Yesterday Robert Sietsema reviewed Charrua, a Uruguayan restaurant on the Lower East Side, and Ryan Sutton reviewed the newly reopened Mission Chinese Food. Now here's a roundup of what the rest of the critics are talking about this week:

Pete Wells is impressed by the offbeat, vegetable-centric tasting menu at Semilla: "Semilla tends to save fish and meat for moments when extra depth or intensity are needed. For instance, a paste of salt cod that covered the bottom of a plate in a thin layer, like gesso on raw canvas, acted like a dip for charred cups of cipollini onion and circles of rutabaga. It's a dish that draws you in, as much for the rutabaga...as for the salt cod." Two stars. [NYT]

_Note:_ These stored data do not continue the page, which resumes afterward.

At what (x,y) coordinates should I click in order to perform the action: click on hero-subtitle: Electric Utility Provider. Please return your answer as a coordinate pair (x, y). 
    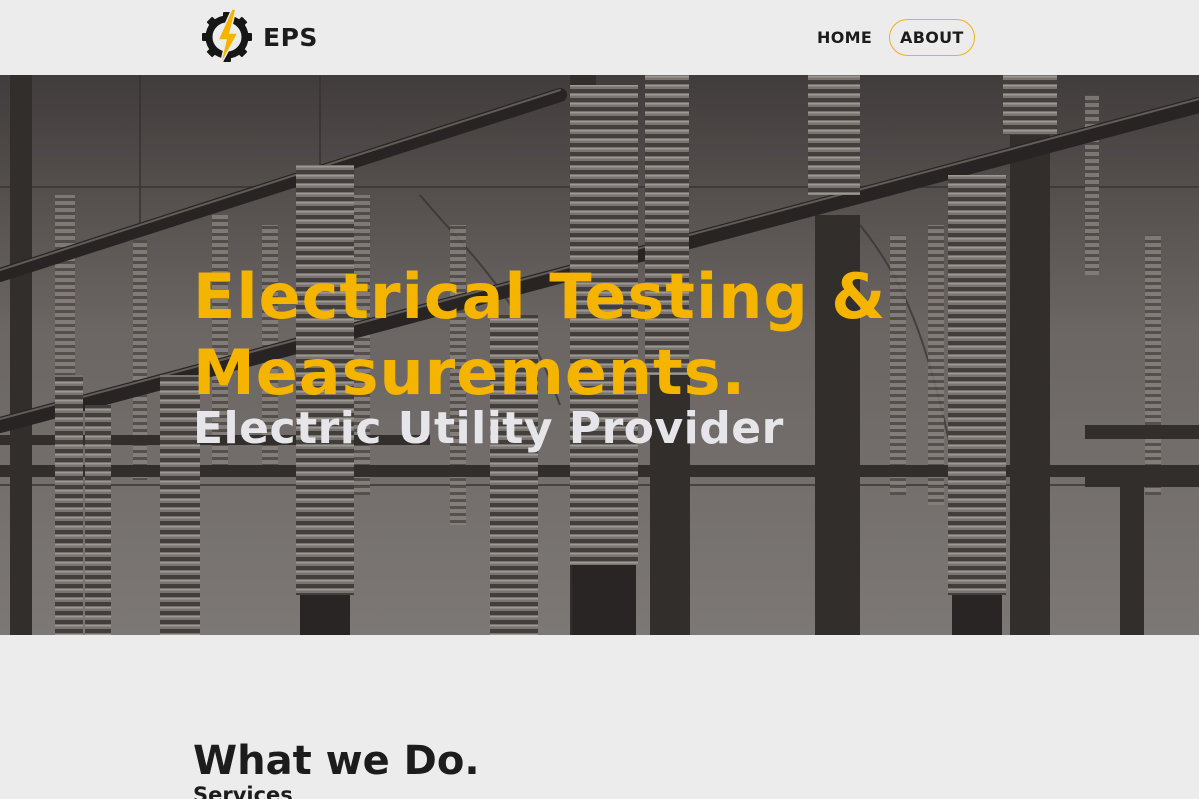
    Looking at the image, I should click on (488, 428).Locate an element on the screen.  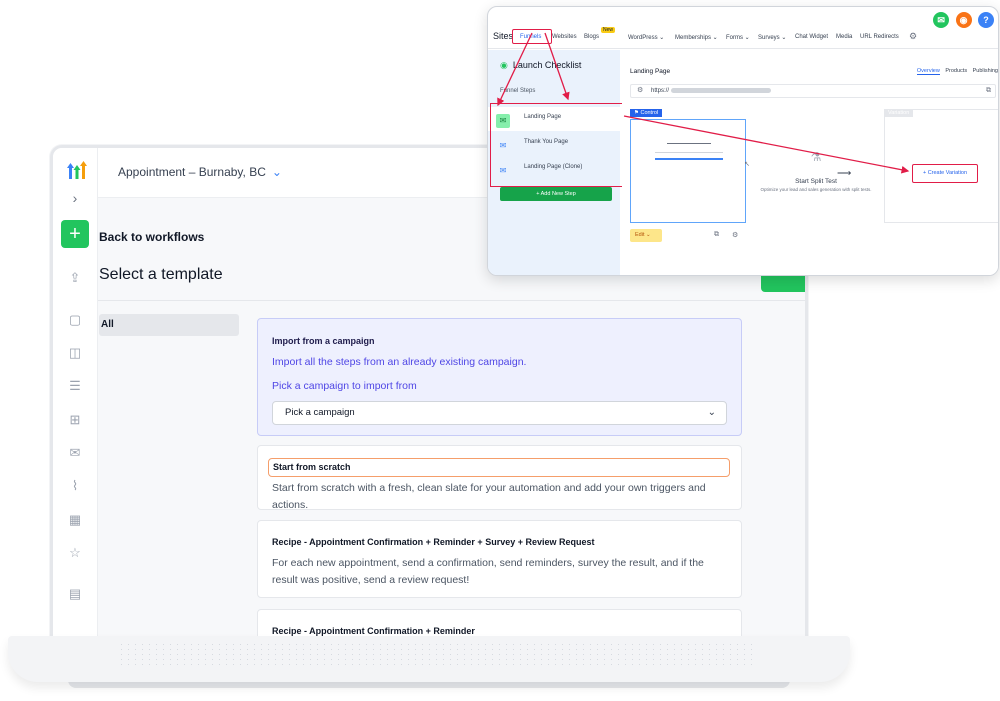
edit-label: Edit is located at coordinates (640, 235).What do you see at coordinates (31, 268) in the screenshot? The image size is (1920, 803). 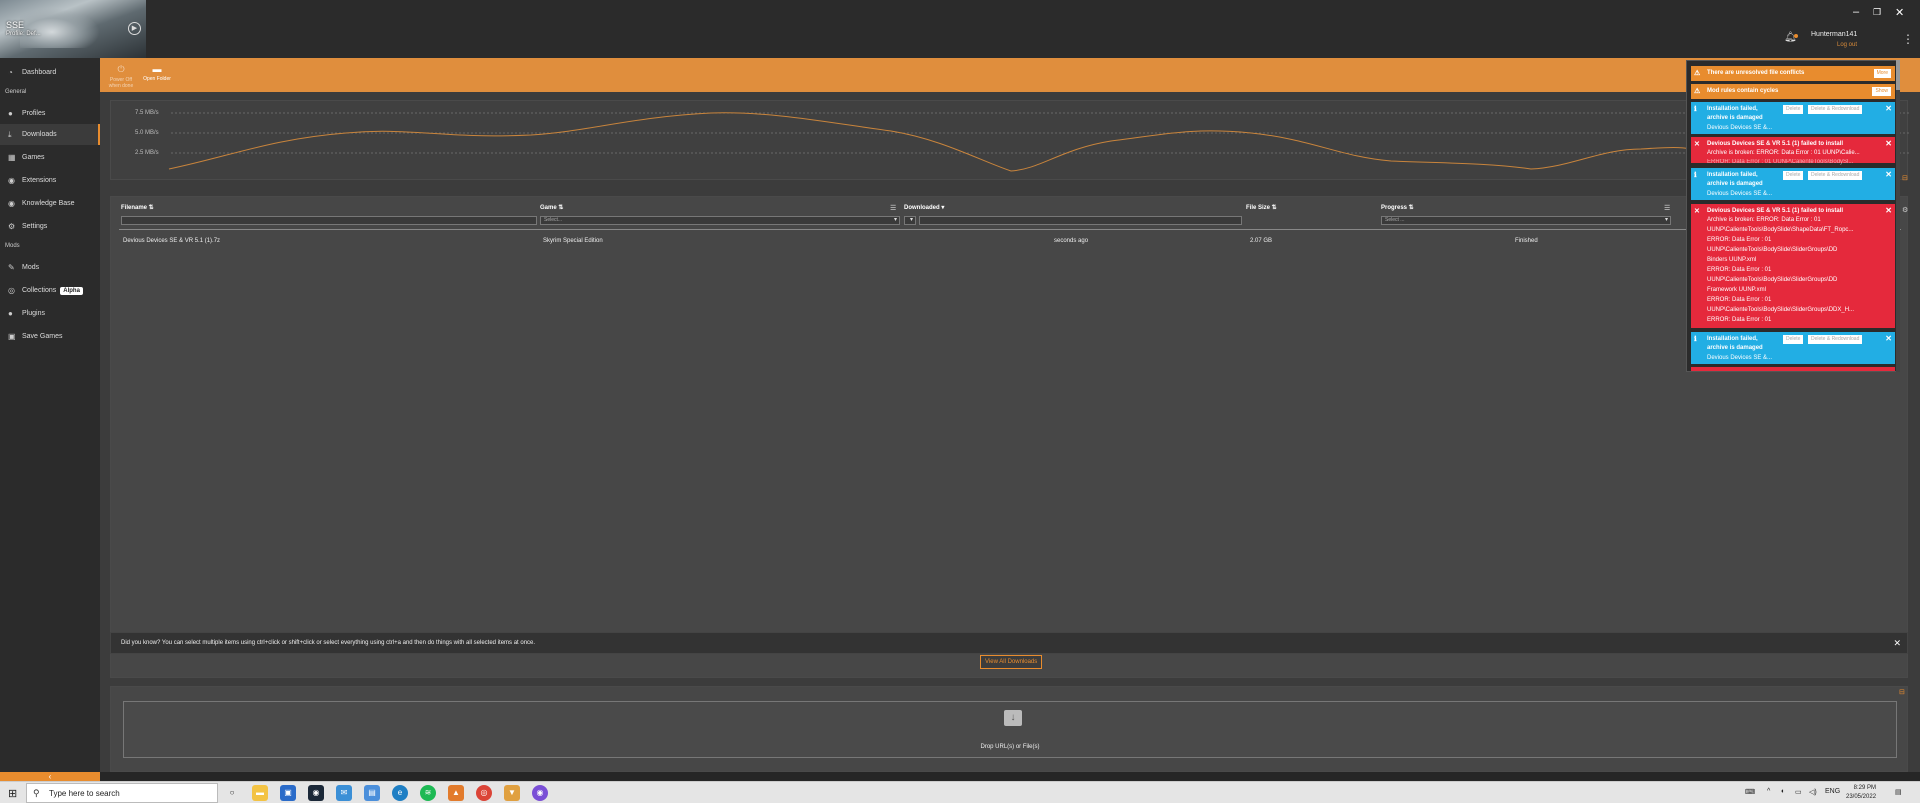 I see `sidebar-item-label: Mods` at bounding box center [31, 268].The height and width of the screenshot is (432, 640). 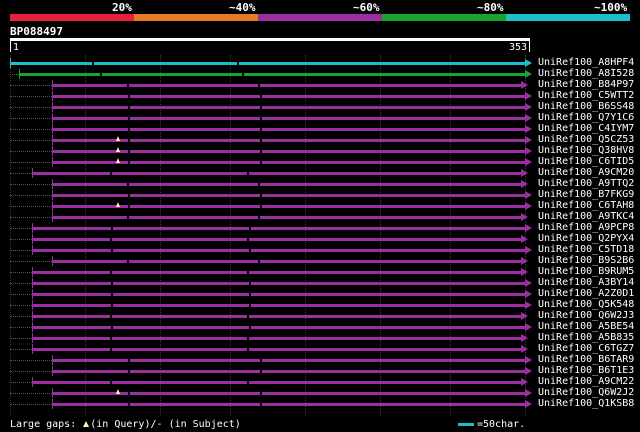 I want to click on hit-name: UniRef100_B84P97, so click(x=586, y=84).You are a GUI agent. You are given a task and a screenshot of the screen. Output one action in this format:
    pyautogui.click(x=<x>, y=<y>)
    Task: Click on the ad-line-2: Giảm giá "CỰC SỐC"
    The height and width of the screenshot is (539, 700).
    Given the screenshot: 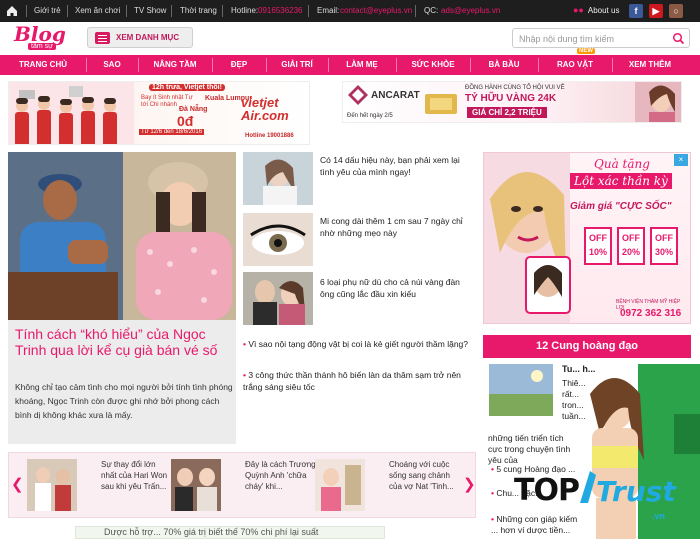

Zachary Feldman is the latest critic to review Lan Larb, the new Thai restaurant from the chef behind Larb Ubol: "Even with abbreviated Isan options, Lan Larb shines, from the sour pork sausages to the fiery larbs to som tum green papaya salads (try salted crab and fermented fish sauce for a sinus-clearing funk grenade, or chunks of avocado to soften the slap of chiles) and regional street food from all over Thailand." [VV]

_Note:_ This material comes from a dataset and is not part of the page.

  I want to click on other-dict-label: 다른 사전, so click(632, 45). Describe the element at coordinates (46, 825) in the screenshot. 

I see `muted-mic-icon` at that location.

Tejal Rao pans Hunt & Fish Club, the opulent Midtown steakhouse catering to the wealthy. On what should be the star of the show, the porterhouse: "Sadly, the meat on a recent evening was corpse-cold, under-seasoned, and cooked so unevenly that it was nearly blue on one side while the other was bloodless and grey. The beef had been mistreated on the carving board as well-sliced into inelegant, crooked pieces that varied wildly in thickness....just as the fat on the slate had begun to congeal, the béarnaise arrived in a small silver pitcher...It was no longer glossy and smooth but dull and deflated, tasting only of white vinegar, like some kind of all-natural, homemade cleaning product." Zero stars. [Bloomberg]

Like Ryan Sutton, Christina Izzo takes on the sprawling menu at Mission Chinese Food, and finds it inconsistent, though often good: "The whole-smoked pork jowl ($35) is over-the-top lardy – one bite satisfies your fat quota for the day. Better are the Jurassic salt-and-pepper lamb rib tips ($37), soft and lax on the bone. Slick a piece of flatbread with kefir crème fraîche, then pile on a few shreds of lamb and a zippy bread-and-butter pickle-it's Mission-gone-Moroccan, and staunchly, singularly Bowien." Three stars [TONY]

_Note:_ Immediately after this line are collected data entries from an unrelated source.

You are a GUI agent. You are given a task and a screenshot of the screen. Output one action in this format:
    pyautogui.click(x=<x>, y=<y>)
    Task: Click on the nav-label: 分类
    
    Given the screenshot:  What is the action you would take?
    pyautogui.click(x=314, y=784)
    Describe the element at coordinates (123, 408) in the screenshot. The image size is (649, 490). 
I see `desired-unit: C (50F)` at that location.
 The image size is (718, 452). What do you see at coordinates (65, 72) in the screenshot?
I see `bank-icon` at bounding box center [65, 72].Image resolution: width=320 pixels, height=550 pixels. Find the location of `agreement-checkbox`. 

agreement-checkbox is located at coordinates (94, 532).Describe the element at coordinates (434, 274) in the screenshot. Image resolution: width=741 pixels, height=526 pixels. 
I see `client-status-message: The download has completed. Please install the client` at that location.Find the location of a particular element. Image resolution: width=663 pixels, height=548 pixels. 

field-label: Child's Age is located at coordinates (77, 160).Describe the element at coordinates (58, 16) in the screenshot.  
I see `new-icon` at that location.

THE ELSEWHERE: Ligaya Mishan is impressed by the simple Japanese fare at Izakaya in the East Village. Gael Greene loves a meal at Momofuku Ko, and finds it much friendlier than when she last went, seven years ago.

THE BLOGS: The Infatuation likes the playful Queens Comfort, and is impressed with the pizza at Houdini Kitchen Laboratory, NY Journal finds the health-conscious food at Cafe Clover rather dull, Chopsticks + Marrow dines on Chinese-Korean dumplings in Flushing, NYC Foodie details a meal at Bara in the East Village, Restaurant Girl likes the Korean-influenced ramen at Mokbar in Chelsea Market, and Chekmark Eats has a good meal uptown at the Wayfarer.